AI and Pulmonary Fibrosis: New Paths to IPF Prognosis

Idiopathic pulmonary fibrosis (IPF) is one of the most complex and unpredictable respiratory diseases in modern pulmonology. Despite advances in treatment, the prognosis remains highly variable: some patients experience a rapid decline, whilst others show a slower and more stable progression.

In this context, a recent study proposes an innovative approach based on artificial intelligence (AI) to improve the ability to predict the course of the disease, using a simple test already available in clinical practice: chest computed tomography (CT).

The problem: an unpredictable disease

IPF is characterised by:

1. progressive loss of lung function;
2. worsening respiratory symptoms;
3. a median survival of approximately 3–5 years from diagnosis.

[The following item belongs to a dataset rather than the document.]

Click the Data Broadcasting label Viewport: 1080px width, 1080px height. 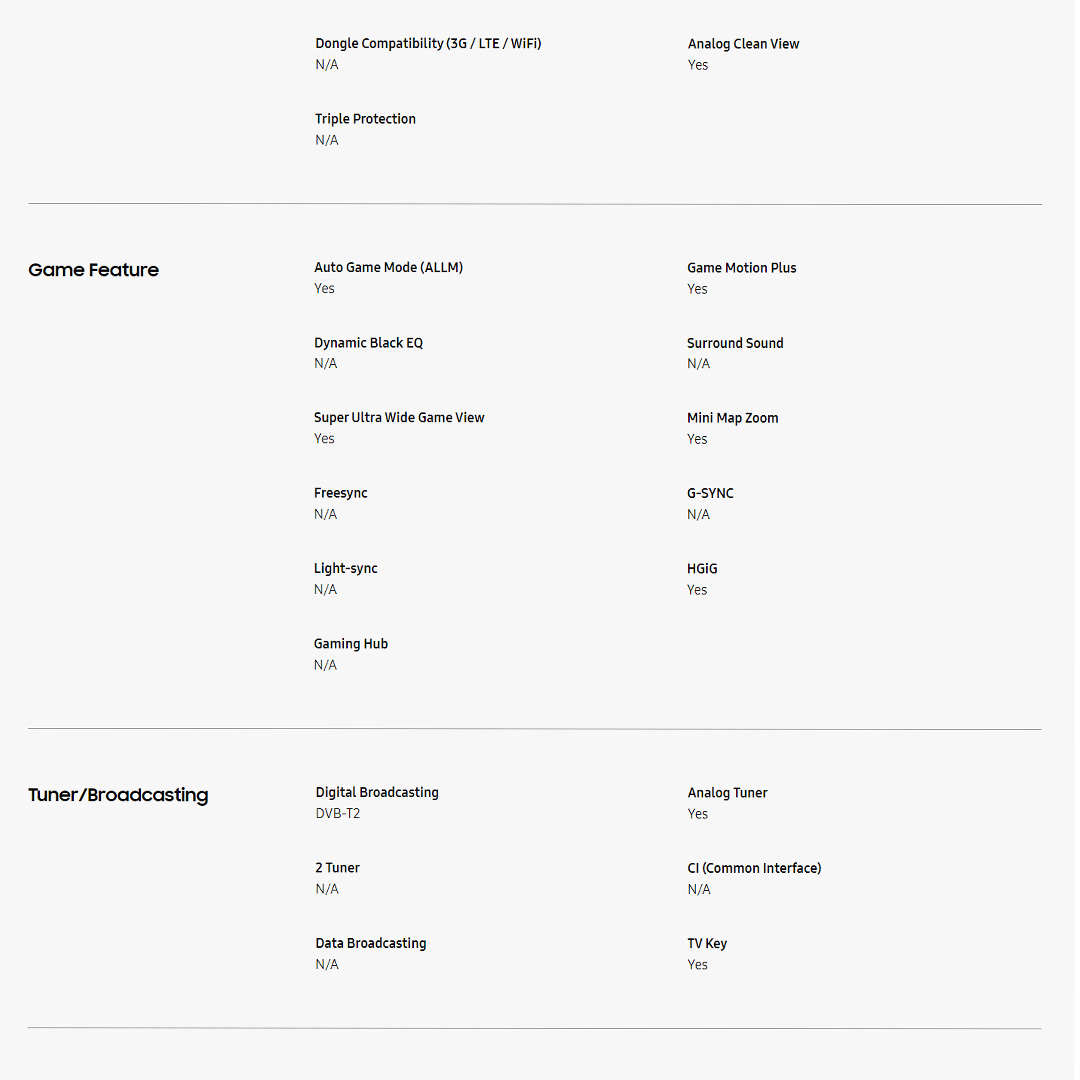click(x=370, y=943)
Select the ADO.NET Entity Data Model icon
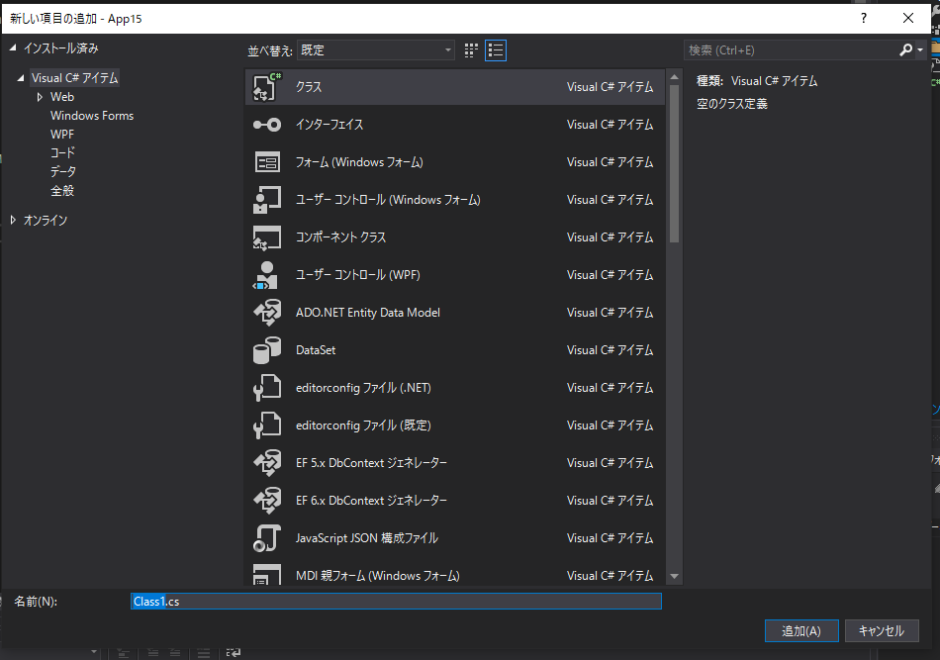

However, the clinical course is extremely heterogeneous. The tools currently used to estimate prognosis – such as the GAP index (Gender, Age, Physiology) or functional parameters (FVC, DLCO) – have significant limitations and do not always capture the complexity of the disease.

A new approach: artificial intelligence applied to CT

A recent study by South Korean authors published in the American Journal of Respiratory and Critical Care Medicinedescribes a deep learning model called ORACLE-IPF (Outcome Risk Assessment via Computational Learning for Estimating mortality).

This is a fully automated system that uses a single chest CT scan performed at diagnosis to estimate the risk of mortality up to 5 years.

The model is based on:

• three-dimensional convolutional neural networks;
• ‘attention’ mechanisms;
• analysis of the distribution and extent of pulmonary fibrosis.

The aim is not only to recognise the disease, but to predict its clinical progression.

How the study was conducted

The study involved:

• over a thousand patients for model development;
• an independent cohort of 667 patients for external validation;

The model was designed to:

• automatically analyse the CT scan;
• identify relevant fibrotic patterns;
• estimate the risk of mortality at 1, 2, 3, 4 and 5 years;

A particularly interesting feature is the system’s ability to generate attention maps, which highlight the areas of the lung considered most relevant for prognosis.

The results: a more accurate prognosis

The study’s results are particularly significant:

• AUC between 0.75 and 0.81 for overall mortality;
• AUC up to 0.87 for respiratory mortality.

The model demonstrated:

• superior performance compared to traditional methods;
• greater accuracy than the GAP index;
• the ability to add value even when combined with other clinical parameters.

Furthermore, ORACLE-IPF showed high reproducibility, both in repeat scans on the same day and in longitudinal follow-up.

Why this study is important

This work introduces some key concepts for the future of respiratory medicine:

1. CT as a prognostic biomarker

CT is no longer merely a diagnostic tool, but can become a quantitative indicator of mortality risk.

2. Automation and objectivity

The model eliminates the inter-observer variability typical of traditional radiological assessment.

3. Personalised medicine

The ability to estimate individual risk paves the way for more targeted patient management.

Clinical implications

The potential applications of this approach are numerous:

• early identification of high-risk patients;
• more appropriate selection for lung transplantation;
• planning of follow-up and treatment intensity;
• support in prognostic communication with the patient.

Furthermore, the model could be used as a biomarker in clinical trials, improving patient selection and the efficiency of studies.

Limitations of the study

Like any innovative study, this one also has certain limitations:

• retrospective design;
• predominantly Asian population;
• need for validation in different clinical settings.

Furthermore, integration into clinical practice will require further prospective studies.

This study represents an important step towards an increasingly data-driven approach to respiratory medicine. The use of artificial intelligence allows complex prognostic information to be extracted from existing tests, without additional costs or new procedures.

If confirmed in future studies, these tools could significantly change the way we assess and manage patients with pulmonary fibrosis.

Idiopathic pulmonary fibrosis remains a difficult disease to predict and manage. The introduction of artificial intelligence-based models, such as ORACLE-IPF, represents one of the most promising innovations of recent years.

The ability to estimate the risk of mortality from a single CT scan could mark the beginning of a new era in pulmonology, in which diagnosis, prognosis and treatment decisions are increasingly integrated.